[Data items]
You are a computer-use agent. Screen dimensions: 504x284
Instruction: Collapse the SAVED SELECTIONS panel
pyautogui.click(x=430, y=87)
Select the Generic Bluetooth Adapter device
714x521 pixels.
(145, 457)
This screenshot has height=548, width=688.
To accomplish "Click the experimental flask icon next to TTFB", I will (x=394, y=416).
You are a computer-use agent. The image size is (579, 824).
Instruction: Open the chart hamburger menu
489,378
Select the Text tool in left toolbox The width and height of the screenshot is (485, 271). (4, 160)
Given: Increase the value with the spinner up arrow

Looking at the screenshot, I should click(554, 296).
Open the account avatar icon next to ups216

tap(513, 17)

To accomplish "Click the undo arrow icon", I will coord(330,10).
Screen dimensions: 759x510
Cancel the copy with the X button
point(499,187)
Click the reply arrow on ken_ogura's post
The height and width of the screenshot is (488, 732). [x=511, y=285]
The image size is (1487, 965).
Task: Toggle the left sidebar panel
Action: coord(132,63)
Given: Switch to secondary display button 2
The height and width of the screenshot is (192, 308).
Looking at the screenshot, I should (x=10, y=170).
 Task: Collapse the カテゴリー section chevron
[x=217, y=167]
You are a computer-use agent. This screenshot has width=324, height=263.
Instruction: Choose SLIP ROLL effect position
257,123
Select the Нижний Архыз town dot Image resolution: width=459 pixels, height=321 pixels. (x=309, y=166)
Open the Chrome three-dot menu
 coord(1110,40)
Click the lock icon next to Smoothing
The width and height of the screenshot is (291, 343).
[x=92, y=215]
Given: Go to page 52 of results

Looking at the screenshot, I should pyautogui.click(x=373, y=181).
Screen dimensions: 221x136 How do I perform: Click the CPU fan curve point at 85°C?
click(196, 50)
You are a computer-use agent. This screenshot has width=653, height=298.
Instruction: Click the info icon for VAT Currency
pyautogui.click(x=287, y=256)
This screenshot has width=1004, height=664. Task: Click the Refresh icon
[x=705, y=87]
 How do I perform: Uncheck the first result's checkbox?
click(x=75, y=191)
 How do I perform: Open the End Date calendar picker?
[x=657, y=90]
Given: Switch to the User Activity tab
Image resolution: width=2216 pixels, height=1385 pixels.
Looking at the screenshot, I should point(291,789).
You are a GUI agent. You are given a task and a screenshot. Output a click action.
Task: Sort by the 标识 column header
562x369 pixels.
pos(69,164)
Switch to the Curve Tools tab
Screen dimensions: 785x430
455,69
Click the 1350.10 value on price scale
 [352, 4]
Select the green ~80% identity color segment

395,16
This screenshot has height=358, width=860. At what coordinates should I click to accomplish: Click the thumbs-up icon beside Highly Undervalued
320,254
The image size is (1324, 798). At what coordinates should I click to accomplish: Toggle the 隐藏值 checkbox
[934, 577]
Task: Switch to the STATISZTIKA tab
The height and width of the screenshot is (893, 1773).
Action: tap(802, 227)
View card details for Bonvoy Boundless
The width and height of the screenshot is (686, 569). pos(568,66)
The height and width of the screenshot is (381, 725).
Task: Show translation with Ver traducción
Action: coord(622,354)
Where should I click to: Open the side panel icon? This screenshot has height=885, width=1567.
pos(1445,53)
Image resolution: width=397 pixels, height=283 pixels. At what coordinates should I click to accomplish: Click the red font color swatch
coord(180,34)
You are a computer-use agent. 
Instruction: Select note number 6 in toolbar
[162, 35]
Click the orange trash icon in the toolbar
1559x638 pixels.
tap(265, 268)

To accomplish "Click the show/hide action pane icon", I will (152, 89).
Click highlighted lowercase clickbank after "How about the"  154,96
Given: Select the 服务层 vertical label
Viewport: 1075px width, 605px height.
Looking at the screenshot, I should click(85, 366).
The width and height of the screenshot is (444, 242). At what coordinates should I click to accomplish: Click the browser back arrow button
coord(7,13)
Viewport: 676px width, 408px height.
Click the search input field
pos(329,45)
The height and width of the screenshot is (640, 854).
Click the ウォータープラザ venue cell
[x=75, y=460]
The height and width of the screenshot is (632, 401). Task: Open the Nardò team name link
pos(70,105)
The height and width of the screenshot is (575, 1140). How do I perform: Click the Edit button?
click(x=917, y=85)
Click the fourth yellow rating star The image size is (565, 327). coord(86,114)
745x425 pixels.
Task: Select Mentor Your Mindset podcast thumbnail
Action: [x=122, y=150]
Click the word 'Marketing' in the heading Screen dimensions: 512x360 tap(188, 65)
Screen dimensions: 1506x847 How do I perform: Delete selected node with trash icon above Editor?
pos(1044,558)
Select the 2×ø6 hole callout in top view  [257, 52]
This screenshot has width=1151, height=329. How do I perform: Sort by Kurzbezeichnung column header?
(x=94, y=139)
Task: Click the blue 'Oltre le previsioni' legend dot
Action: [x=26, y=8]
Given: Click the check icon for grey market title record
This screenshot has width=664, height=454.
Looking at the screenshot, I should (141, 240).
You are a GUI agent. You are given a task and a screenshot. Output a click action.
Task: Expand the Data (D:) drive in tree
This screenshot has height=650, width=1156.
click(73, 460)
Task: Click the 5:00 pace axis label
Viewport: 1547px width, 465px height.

> [Task instructions] Rewrite the lines of the listing from the line containing "The height and width of the screenshot is (640, 854)." through the line containing "pos(70,105)" as a JSON list of strings, one string per line, leaving out blank lines.

> [Output]
[
  "The height and width of the screenshot is (640, 854).",
  "Click the ウォータープラザ venue cell",
  "[x=75, y=460]",
  "The height and width of the screenshot is (632, 401). Task: Open the Nardò team name link",
  "pos(70,105)"
]